Gedurende deze woordenwisseling waren zij de woning des boschwachters genaderd: deze was tegen een klein duintje gelegen, en van den zijweg, waarop de vrienden zich bevonden, afgescheiden door een scherm elzenhakhout en door twee zware wilde kastanjeboomen, die thans in vollen bloei stonden, en tusschen welke het pad lag, dat dwars door het hakhout naar den ingang der woning geleidde.
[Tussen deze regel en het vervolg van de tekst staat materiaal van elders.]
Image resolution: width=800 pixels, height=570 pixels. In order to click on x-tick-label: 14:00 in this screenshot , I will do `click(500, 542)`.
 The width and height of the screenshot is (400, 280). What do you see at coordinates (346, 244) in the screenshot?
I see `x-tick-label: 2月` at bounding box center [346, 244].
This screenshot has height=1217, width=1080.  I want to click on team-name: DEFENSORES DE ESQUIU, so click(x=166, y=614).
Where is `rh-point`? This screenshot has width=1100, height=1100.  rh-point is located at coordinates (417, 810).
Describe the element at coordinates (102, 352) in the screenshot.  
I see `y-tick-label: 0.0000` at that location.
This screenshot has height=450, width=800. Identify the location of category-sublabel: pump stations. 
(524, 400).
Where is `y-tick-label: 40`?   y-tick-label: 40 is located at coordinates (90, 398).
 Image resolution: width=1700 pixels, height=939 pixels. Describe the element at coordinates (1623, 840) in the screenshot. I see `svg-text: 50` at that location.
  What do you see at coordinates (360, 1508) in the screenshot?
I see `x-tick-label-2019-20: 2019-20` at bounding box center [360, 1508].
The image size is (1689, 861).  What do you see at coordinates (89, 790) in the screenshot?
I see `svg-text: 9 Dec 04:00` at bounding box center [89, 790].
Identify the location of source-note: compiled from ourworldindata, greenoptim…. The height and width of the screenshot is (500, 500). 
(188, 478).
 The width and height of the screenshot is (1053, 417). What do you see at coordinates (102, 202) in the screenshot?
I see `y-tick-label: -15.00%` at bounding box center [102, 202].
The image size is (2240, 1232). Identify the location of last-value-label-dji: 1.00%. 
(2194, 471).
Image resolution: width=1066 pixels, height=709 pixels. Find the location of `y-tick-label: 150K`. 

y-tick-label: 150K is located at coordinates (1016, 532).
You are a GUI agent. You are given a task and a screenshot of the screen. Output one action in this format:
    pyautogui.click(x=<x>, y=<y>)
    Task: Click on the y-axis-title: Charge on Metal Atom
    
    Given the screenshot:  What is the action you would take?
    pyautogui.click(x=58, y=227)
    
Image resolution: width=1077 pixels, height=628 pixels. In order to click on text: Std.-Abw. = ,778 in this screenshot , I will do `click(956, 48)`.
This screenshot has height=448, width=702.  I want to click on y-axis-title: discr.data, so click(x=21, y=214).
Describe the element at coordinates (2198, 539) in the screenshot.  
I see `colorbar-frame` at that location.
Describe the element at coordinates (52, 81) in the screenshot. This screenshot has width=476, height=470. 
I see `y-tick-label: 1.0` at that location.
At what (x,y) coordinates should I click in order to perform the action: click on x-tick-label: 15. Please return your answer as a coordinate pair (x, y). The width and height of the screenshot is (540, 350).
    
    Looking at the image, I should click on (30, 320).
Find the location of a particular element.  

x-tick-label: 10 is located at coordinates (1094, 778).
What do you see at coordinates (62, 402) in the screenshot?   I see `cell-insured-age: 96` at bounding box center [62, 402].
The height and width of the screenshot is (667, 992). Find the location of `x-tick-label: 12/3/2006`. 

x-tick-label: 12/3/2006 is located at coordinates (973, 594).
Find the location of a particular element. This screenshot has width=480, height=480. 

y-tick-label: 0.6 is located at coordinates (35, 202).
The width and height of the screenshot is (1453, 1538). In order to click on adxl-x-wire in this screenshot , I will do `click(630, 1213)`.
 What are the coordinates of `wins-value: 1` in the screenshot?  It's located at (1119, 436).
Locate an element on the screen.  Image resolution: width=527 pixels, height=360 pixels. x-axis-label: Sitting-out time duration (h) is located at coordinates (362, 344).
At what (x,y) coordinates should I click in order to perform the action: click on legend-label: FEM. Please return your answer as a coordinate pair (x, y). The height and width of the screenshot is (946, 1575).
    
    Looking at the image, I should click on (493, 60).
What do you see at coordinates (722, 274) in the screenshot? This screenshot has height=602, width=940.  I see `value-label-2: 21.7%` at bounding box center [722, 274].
De Ridders stegen af, en terwijl Reinout de paarden aan den boomstam bond, begaf zich Deodaat naar de hut, om den boschwachter of iemand der zijnen te roepen, ten einde bij de paarden te blijven en die te bewaken, zoolang zij op hunne ontdekkingsreis uit waren.

1

Droeve dagen zullen komen:

Groote heeren zullen sneven;

Vrede en vreugde zullen volgen:

Roos en lelie zullen bloeien.

2

De boog is gespannen, de pijl gereed,

Die ras uw hoofd zal treffen.

3

Eens dorpers onedele vlegel

Zal u op het veld doodslaan.

4

God zal u altijd bewaren

Voor water, staal, hout en vuur.

5 Herinner u Bianca van Salerno.

6

De hond heeft het schaap opgegeten;

Maar het lam zal weldra terugkomen.

7

Waakt op de grenzen!

De vijand is daar.

8

De tijdingen, die u zullen komen,

Zullen u vreugd en leed veroorzaken.

9

Der Sirenen lied zal behagen;

Maar droeve dood er op volgen.

10

Dikwijls heeft hij die een mijter draagt

Alleen den titel van Abt.

11 Vergeef mij, doorluchte Heer Graaf; maar ik kan niet zeggen....

12 Er is geen ander orakel dan dat des Graven van Gelder.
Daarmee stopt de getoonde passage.